How to complete this task » Only what runs from the line with "The width and" to the final line of the records below should be given again, word for word.
***** Dataset entries *****
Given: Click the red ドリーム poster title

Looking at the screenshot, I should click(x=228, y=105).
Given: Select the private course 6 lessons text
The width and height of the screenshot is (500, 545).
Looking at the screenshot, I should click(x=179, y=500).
*****
Response area »
The width and height of the screenshot is (500, 545).
Looking at the screenshot, I should click(x=179, y=500).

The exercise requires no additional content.